Funds from the Commonwealth Government were made available in 1968 to construct new science laboratories.

Nine students were hurt and hospitalized after an explosion following a reaction of sodium with water on 2 May 1985.

On 3 July 1990 two students and a teacher from the school drowned in Mystery Creek Cave near Lune River.

A new technology and design centre opened in 1995.

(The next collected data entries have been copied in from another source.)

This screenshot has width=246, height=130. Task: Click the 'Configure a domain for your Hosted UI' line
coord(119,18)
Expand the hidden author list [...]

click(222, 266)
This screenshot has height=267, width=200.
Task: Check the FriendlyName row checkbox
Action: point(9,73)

After someone started a fire with paper towels in the boys toilet, A block had to be evacuated on 9 October 2008.

==Related organisations==
There is a Taroona High School Council, Student Representative Council, Parents and Friends Association, Parents Auxiliary and Old Scholars Association. Taroona High School Association Inc.

==Geography and geology==
Taroona High School is located in Taroona on the shore of the River Derwent. A small sandy beach on the northeast side is called Dixons Beach. A creek runs in a north east direction north of the buildings and main oval, and meets the sea between the car park and the archery field. This is called School Creek. To the south of the school campus is its access road, Meath Avenue and Melinga Place. The rock beneath the school is Paleogene sandstone and conglomerate. A boulder bed formed in the Paleogene makes up the point. A bed of tuff just to the south of A block heads east-northeast to the coast and southwest inland. The whole region north from Belhaven Avenue to School Creek is unstable ground undergoing a slow moving landslide called "School Creek Landslide". This started hundreds of years ago before there were any buildings constructed. Movement to the northwest is happening, the tennis court moved about 40 mm in 11 years, and a survey marker near the road entrance has shifted 0.4 m since 1961. Several smaller landslips are parasitic or nearby. These are the Archery Field Landslip, north of the creek; the Dixons Beach Landslip and Carpark Landslip which moved a couple of metres in the late 1980s; and Channel Highway Landslip between the Channel Highway and the primary school. The soil in the area is highly reactive expanding and contracting with changes in water content. The situation is being monitored with a real time inclinometer, and a vibrating wire piezometer, as well as survey markers and a GPS station to see where the school moves.

== Headmasters and principals ==
- Bernard Mitchell 1958–1959
- N. H. Campbell 1960–1965
- Don Lennox 1966–1971
- C. R. O. (Ray) Barnfield 1972-1974
- Graham Clements 1974–1989
- Jan Baker 1991–1993
- Greg Cairnduff -1997
- Tony McKenny 1997–1998
- Robin Fox 1999–2003
- Brendan Kelly 2003–2006
- David Hamlett 2007–2011
- John O'Rourke 2012–2016
- Karena Gregory (acting) 2016–2017
- Mathew Bennell 2017–2021
- Susan Flinn (acting) 2022
- Charles White 2022-

== Notable alumni ==

- Eric Abetz, politician, former Senator for Tasmania, representing the Liberals
- David Bartlett, politician, former Premier of Tasmania, representing Labor
- Mark Burrows journalist
- Mary Donaldson, Queen of Denmark
- Stephanie Grant judoka olympian
- Darrin Pritchard footballer
- Michael Seddon footballer
- Rob Valentine, former Lord Mayor of Hobart and current independent Member of the Tasmanian Legislative Council
- Justin Denholm, Current director of the Victorian tuberculosis program

Rhodes scholars from Taroona High include Michael Buchanan (1989), Rhys Edwards (1992), Jessica Radford (2004), Abishek Sharma (2005), Alex Shabala
(2008), Robert Hortle (2014), Bede Jones (2016), and Brook Dambacher (2019).